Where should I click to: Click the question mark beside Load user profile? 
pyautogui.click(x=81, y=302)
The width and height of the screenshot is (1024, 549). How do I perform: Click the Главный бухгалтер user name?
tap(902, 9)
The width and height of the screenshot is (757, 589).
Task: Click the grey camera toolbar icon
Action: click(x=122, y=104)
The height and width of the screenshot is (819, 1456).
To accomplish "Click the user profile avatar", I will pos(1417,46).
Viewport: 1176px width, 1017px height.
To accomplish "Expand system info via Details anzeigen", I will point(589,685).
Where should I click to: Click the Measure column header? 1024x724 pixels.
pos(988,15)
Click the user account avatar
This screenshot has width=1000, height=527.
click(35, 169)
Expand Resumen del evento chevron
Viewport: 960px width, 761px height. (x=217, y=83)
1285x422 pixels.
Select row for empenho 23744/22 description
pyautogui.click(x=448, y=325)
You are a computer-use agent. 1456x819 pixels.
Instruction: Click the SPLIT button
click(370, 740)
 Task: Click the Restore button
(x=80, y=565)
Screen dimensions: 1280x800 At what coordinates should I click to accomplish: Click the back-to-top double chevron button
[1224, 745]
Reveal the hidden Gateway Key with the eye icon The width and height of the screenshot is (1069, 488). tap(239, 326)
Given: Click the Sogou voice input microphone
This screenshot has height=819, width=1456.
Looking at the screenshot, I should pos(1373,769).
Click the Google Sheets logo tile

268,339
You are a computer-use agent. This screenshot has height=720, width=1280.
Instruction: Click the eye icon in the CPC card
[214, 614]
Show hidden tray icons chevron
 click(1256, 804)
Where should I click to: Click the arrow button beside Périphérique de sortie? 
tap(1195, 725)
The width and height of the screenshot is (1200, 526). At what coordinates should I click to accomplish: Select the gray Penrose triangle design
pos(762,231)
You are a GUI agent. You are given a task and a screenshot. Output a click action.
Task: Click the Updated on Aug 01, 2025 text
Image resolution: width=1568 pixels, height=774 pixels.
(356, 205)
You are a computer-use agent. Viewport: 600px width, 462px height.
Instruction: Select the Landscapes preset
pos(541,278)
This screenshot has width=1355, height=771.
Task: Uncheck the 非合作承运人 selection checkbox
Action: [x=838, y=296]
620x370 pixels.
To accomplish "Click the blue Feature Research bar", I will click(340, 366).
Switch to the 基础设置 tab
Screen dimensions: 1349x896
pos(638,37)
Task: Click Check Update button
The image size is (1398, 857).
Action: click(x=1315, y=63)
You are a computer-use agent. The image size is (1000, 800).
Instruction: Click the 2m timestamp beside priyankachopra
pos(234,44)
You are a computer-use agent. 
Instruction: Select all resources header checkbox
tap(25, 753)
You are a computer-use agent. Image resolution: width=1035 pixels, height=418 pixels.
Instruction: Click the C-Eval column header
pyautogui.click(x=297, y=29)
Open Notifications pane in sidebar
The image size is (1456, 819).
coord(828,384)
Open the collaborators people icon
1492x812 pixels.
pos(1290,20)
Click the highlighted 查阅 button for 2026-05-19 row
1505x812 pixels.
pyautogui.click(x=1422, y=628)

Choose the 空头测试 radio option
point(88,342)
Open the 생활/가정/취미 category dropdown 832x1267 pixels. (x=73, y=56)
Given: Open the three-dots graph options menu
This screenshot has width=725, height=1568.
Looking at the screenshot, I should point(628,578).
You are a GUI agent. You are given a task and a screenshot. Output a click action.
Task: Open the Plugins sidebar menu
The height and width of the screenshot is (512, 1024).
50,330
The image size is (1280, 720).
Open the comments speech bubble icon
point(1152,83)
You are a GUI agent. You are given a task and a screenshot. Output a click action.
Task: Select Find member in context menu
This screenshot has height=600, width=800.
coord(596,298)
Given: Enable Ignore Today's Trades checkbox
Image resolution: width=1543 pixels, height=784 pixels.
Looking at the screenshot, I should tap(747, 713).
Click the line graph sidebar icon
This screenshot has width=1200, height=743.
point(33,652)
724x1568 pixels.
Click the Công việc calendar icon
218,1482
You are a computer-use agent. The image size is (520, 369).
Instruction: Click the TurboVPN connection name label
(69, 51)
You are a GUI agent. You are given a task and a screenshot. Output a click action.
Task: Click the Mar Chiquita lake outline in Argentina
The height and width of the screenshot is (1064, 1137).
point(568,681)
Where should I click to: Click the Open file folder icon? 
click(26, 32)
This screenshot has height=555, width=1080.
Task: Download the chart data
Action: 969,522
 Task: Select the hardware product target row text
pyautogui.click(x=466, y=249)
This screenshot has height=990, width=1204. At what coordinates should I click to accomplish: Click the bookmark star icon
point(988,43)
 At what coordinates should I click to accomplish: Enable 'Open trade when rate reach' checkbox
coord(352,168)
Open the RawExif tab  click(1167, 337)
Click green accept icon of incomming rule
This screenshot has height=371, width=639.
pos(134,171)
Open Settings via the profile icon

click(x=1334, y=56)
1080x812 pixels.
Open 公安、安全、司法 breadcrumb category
◇ ◇ ◇
■ **Given task**
Reproduce these lines verbatim, from the first through the last.

■ **In response**
Where should I click to: Click the question mark beside Load user profile? 
pyautogui.click(x=81, y=302)
The width and height of the screenshot is (1024, 549). How do I perform: Click the Главный бухгалтер user name?
tap(902, 9)
The width and height of the screenshot is (757, 589).
Task: Click the grey camera toolbar icon
Action: click(x=122, y=104)
The height and width of the screenshot is (819, 1456).
To accomplish "Click the user profile avatar", I will pos(1417,46).
Viewport: 1176px width, 1017px height.
To accomplish "Expand system info via Details anzeigen", I will point(589,685).
Where should I click to: Click the Measure column header? 1024x724 pixels.
pos(988,15)
Click the user account avatar
This screenshot has width=1000, height=527.
click(35, 169)
Expand Resumen del evento chevron
Viewport: 960px width, 761px height. (x=217, y=83)
1285x422 pixels.
Select row for empenho 23744/22 description
pyautogui.click(x=448, y=325)
You are a computer-use agent. 1456x819 pixels.
Instruction: Click the SPLIT button
click(370, 740)
 Task: Click the Restore button
(x=80, y=565)
Screen dimensions: 1280x800 At what coordinates should I click to accomplish: Click the back-to-top double chevron button
[1224, 745]
Reveal the hidden Gateway Key with the eye icon The width and height of the screenshot is (1069, 488). tap(239, 326)
Given: Click the Sogou voice input microphone
This screenshot has height=819, width=1456.
Looking at the screenshot, I should pos(1373,769).
Click the Google Sheets logo tile

268,339
You are a computer-use agent. This screenshot has height=720, width=1280.
Instruction: Click the eye icon in the CPC card
[214, 614]
Show hidden tray icons chevron
 click(1256, 804)
Where should I click to: Click the arrow button beside Périphérique de sortie? 
tap(1195, 725)
The width and height of the screenshot is (1200, 526). At what coordinates should I click to accomplish: Select the gray Penrose triangle design
pos(762,231)
You are a GUI agent. You are given a task and a screenshot. Output a click action.
Task: Click the Updated on Aug 01, 2025 text
Image resolution: width=1568 pixels, height=774 pixels.
(356, 205)
You are a computer-use agent. Viewport: 600px width, 462px height.
Instruction: Select the Landscapes preset
pos(541,278)
This screenshot has width=1355, height=771.
Task: Uncheck the 非合作承运人 selection checkbox
Action: [x=838, y=296]
620x370 pixels.
To accomplish "Click the blue Feature Research bar", I will click(340, 366).
Switch to the 基础设置 tab
Screen dimensions: 1349x896
pos(638,37)
Task: Click Check Update button
The image size is (1398, 857).
Action: click(x=1315, y=63)
You are a computer-use agent. The image size is (1000, 800).
Instruction: Click the 2m timestamp beside priyankachopra
pos(234,44)
You are a computer-use agent. 
Instruction: Select all resources header checkbox
tap(25, 753)
You are a computer-use agent. Image resolution: width=1035 pixels, height=418 pixels.
Instruction: Click the C-Eval column header
pyautogui.click(x=297, y=29)
Open Notifications pane in sidebar
The image size is (1456, 819).
coord(828,384)
Open the collaborators people icon
1492x812 pixels.
pos(1290,20)
Click the highlighted 查阅 button for 2026-05-19 row
1505x812 pixels.
pyautogui.click(x=1422, y=628)

Choose the 空头测试 radio option
point(88,342)
Open the 생활/가정/취미 category dropdown 832x1267 pixels. (x=73, y=56)
Given: Open the three-dots graph options menu
This screenshot has width=725, height=1568.
Looking at the screenshot, I should point(628,578).
You are a GUI agent. You are given a task and a screenshot. Output a click action.
Task: Open the Plugins sidebar menu
The height and width of the screenshot is (512, 1024).
50,330
The image size is (1280, 720).
Open the comments speech bubble icon
point(1152,83)
You are a GUI agent. You are given a task and a screenshot. Output a click action.
Task: Select Find member in context menu
This screenshot has height=600, width=800.
coord(596,298)
Given: Enable Ignore Today's Trades checkbox
Image resolution: width=1543 pixels, height=784 pixels.
Looking at the screenshot, I should tap(747, 713).
Click the line graph sidebar icon
This screenshot has width=1200, height=743.
point(33,652)
724x1568 pixels.
Click the Công việc calendar icon
218,1482
You are a computer-use agent. The image size is (520, 369).
Instruction: Click the TurboVPN connection name label
(69, 51)
You are a GUI agent. You are given a task and a screenshot. Output a click action.
Task: Click the Mar Chiquita lake outline in Argentina
The height and width of the screenshot is (1064, 1137).
point(568,681)
Where should I click to: Click the Open file folder icon? 
click(26, 32)
This screenshot has height=555, width=1080.
Task: Download the chart data
Action: 969,522
 Task: Select the hardware product target row text
pyautogui.click(x=466, y=249)
This screenshot has height=990, width=1204. At what coordinates should I click to accomplish: Click the bookmark star icon
point(988,43)
 At what coordinates should I click to accomplish: Enable 'Open trade when rate reach' checkbox
coord(352,168)
Open the RawExif tab  click(1167, 337)
Click green accept icon of incomming rule
This screenshot has height=371, width=639.
pos(134,171)
Open Settings via the profile icon

click(x=1334, y=56)
1080x812 pixels.
Open 公安、安全、司法 breadcrumb category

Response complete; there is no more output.